Is every solution of a nonhomogenous linear recurrence also a solution to some homogenous linear recurrence?

Question

In particular, if I have a nonhomogenous linear recurrence of the form $$ a_n = c_1a_{n-1}+c_2a_{n-2} + \ldots + c_ka_{n-k}+p(n), $$ where $p(n)$ is a polynomial, does it follow that every solution to this is also a solution to some non-trivial homogenous linear recurrence?

Answer 1

Yes, it does, at least for a polynomial $p(n)$. It is basically the idea behind the annihilator method $-$ which is more famous for solving differential equations, but nothing prevents you from adapting it to a discrete context such as recurrence relations.

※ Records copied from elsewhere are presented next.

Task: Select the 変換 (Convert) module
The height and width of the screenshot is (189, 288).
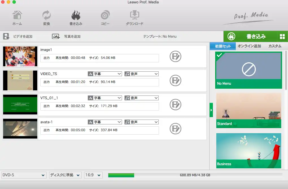Action: (46, 17)
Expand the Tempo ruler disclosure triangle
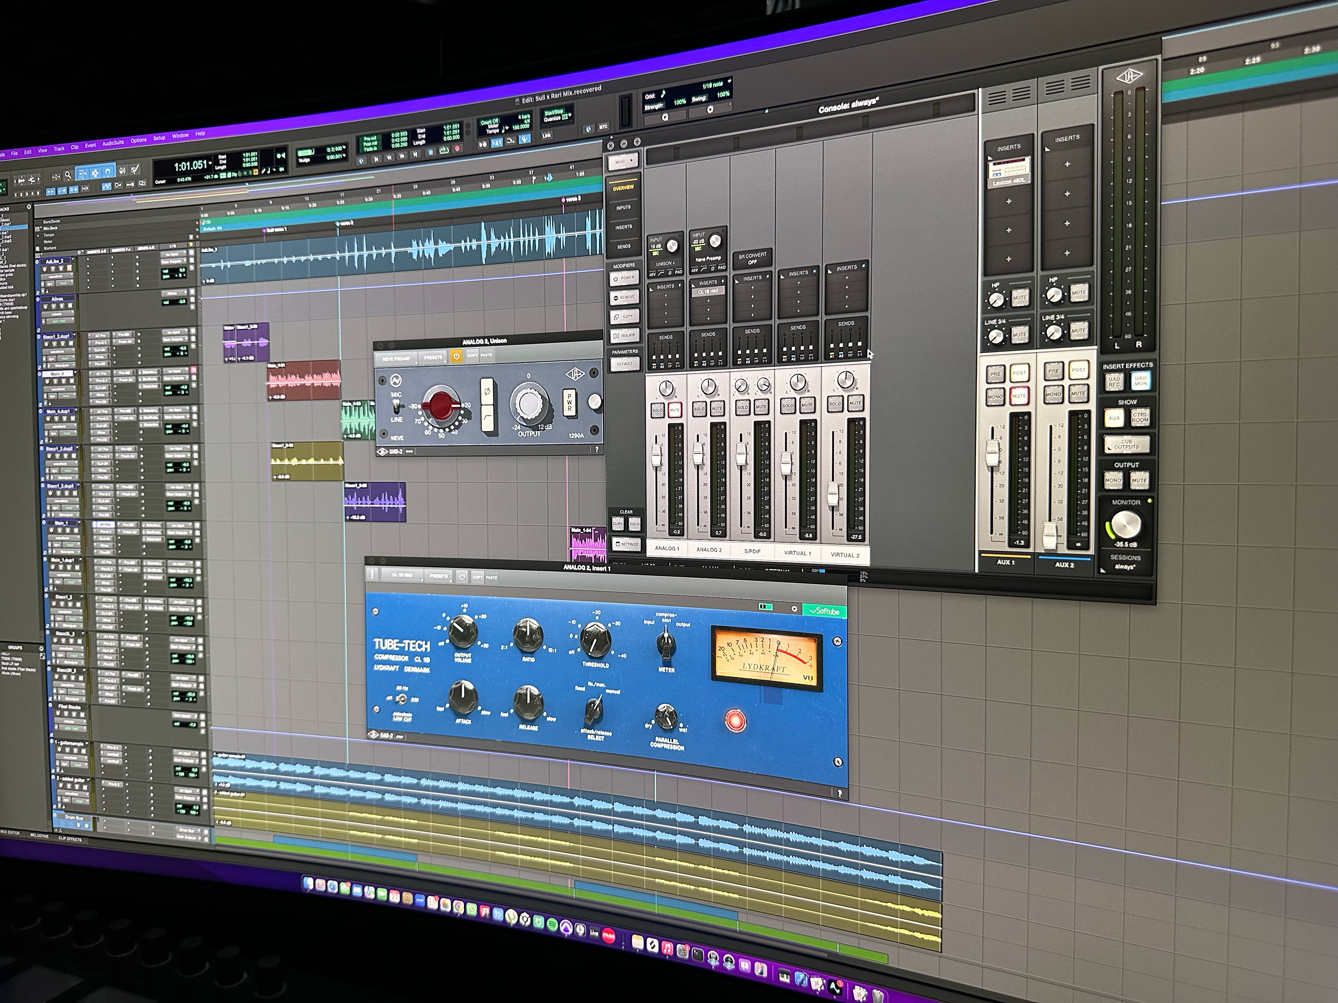The image size is (1338, 1003). [x=39, y=235]
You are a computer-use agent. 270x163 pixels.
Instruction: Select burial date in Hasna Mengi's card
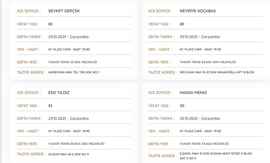click(200, 118)
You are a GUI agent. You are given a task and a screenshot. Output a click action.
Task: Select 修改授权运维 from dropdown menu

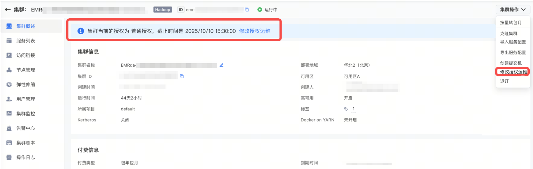[x=513, y=72]
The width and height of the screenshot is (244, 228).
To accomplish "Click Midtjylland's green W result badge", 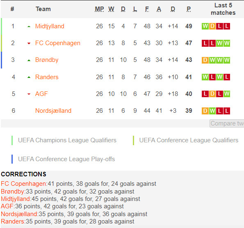I will point(205,26).
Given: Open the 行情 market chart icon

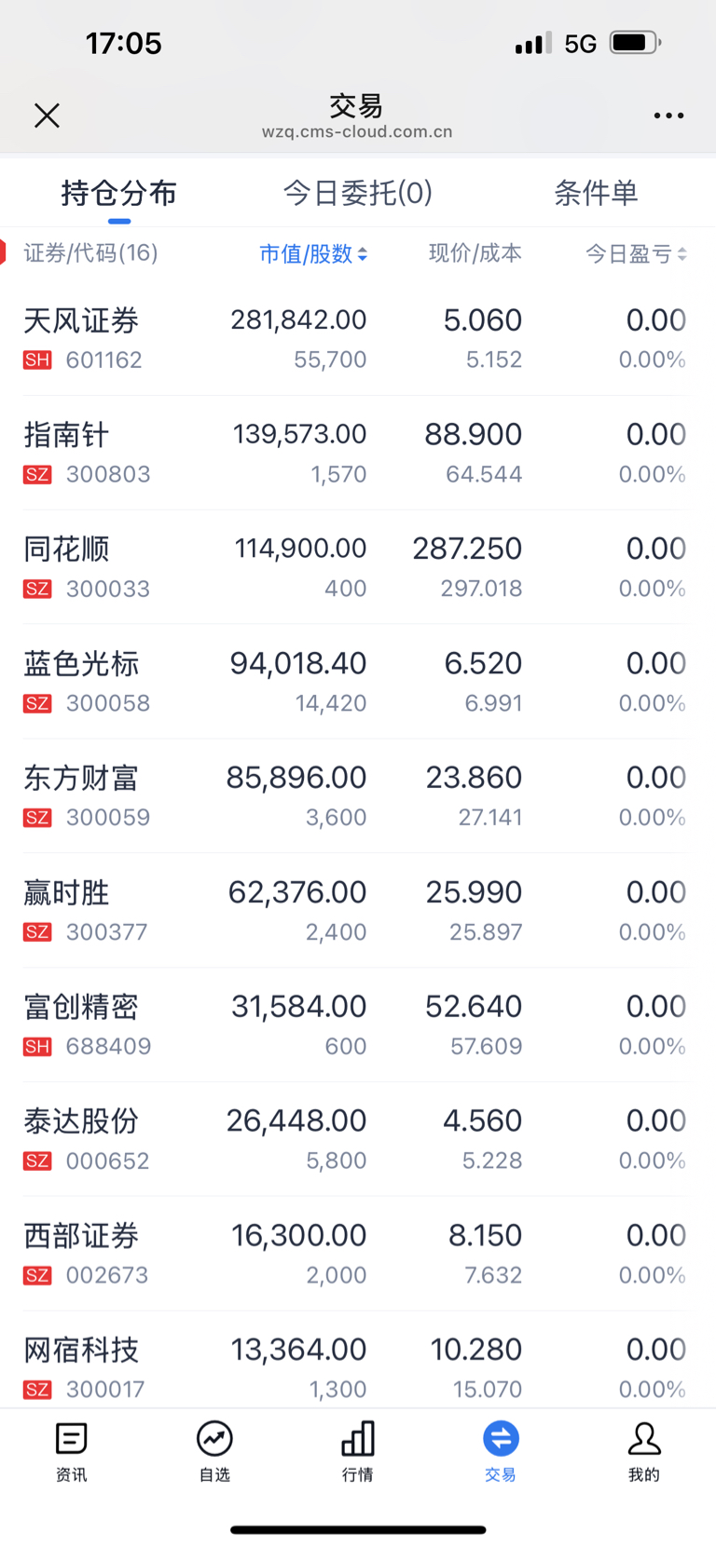Looking at the screenshot, I should pyautogui.click(x=358, y=1439).
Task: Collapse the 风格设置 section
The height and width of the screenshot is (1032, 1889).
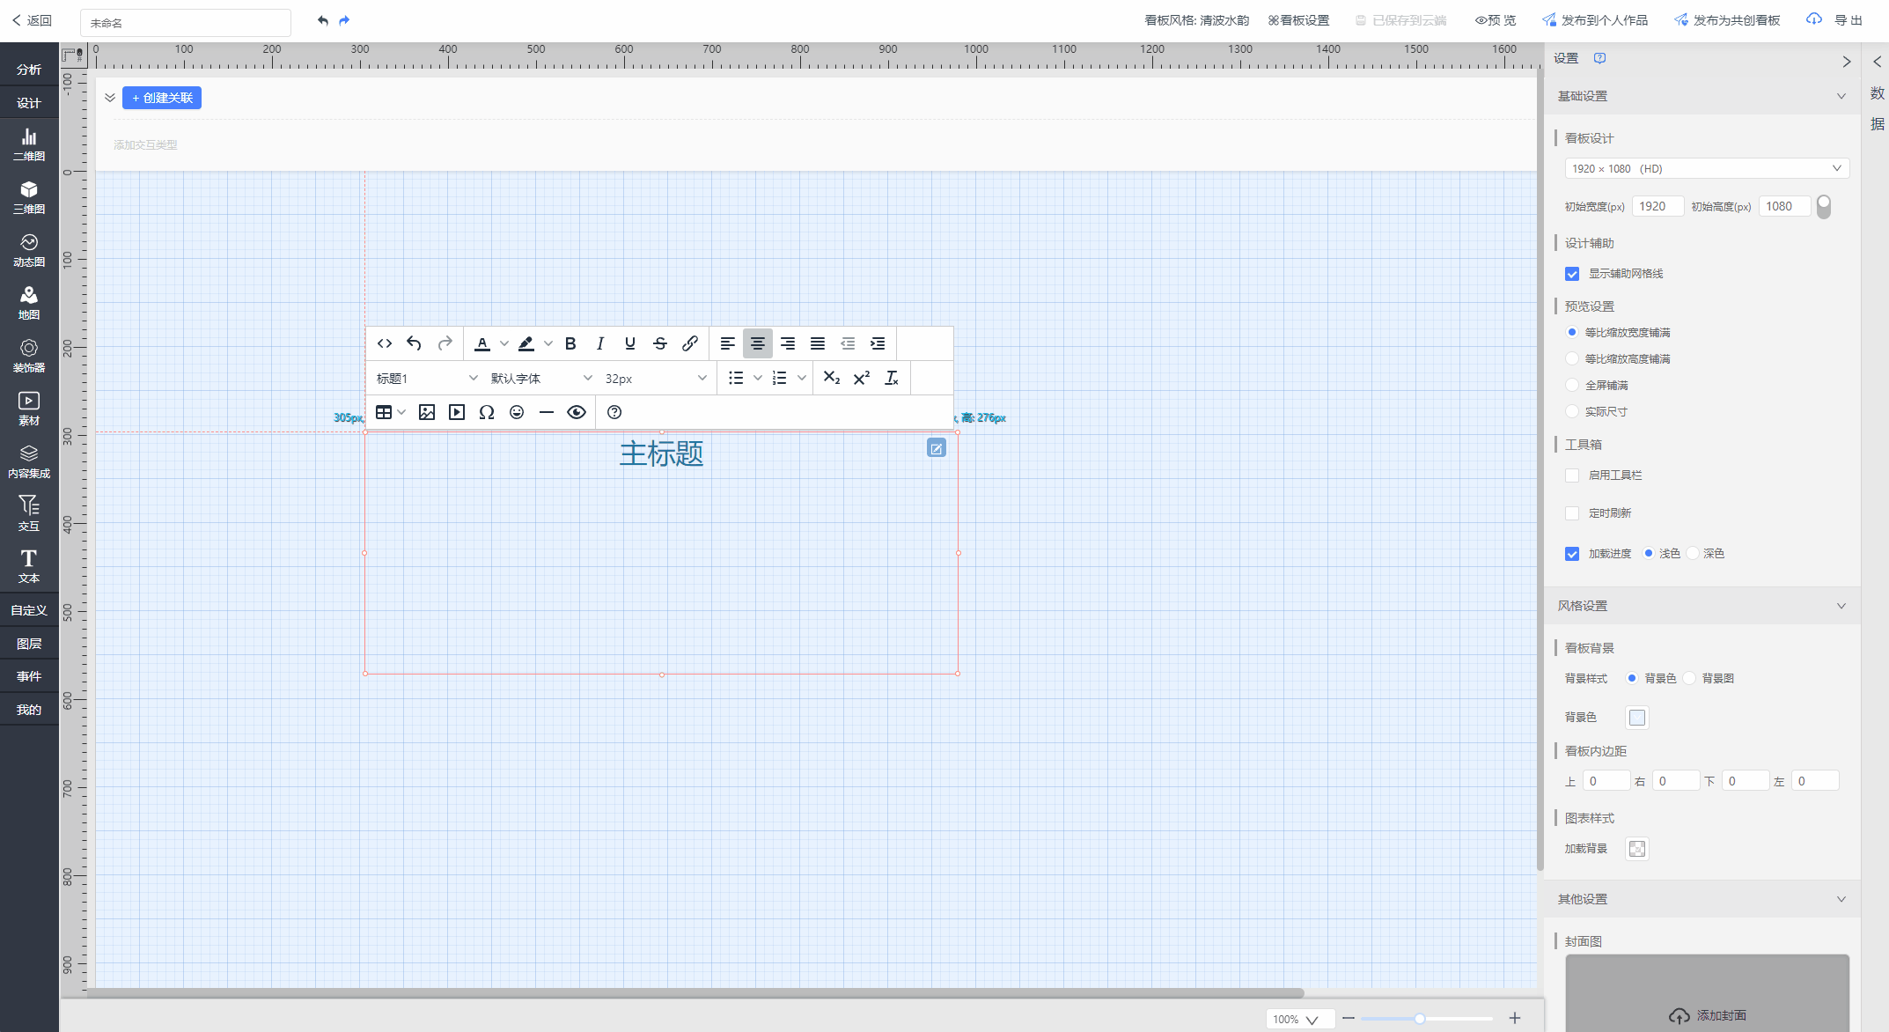Action: click(1841, 606)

If $La_n = p(n)$ is your recurrence relation, with $L = 1 - (c_1S + \ldots + c_kS^k)$ for instance in your example, where $S$ is the shift operator (acting as $Sa_n = a_{n-1}$), then it is solved by $a_n = b_n + c_n$, where $b_n$ solves the homogeneous problem and $c_n$ is a particular solution to the nonhomogeneous problem. Next, if $A$ is itself a linear operator such that $Ap(n) = 0$, then $AL$ generates the homogeneous linear recurrence relation you are looking for, because $ALa_n = Ap(n) = 0$.

However does such an annihilator $A$ always exist ? For $p(n)$ a polynomial expression of degree $m$, it takes the form $A = (S-1)^{m+1}$, since it is associated to the characteristic polynomial $(r-1)^{m+1}$. Why so ? Because, more generally, multiple roots of the characteristic polynomial produce polynomial prefactors; indeed, the characteristic polynomial $(r-\lambda)^{m+1}$ corresponds to the solution $a_n = (\alpha_0 + \alpha_1n + \ldots + \alpha_mn^m)\lambda^n$.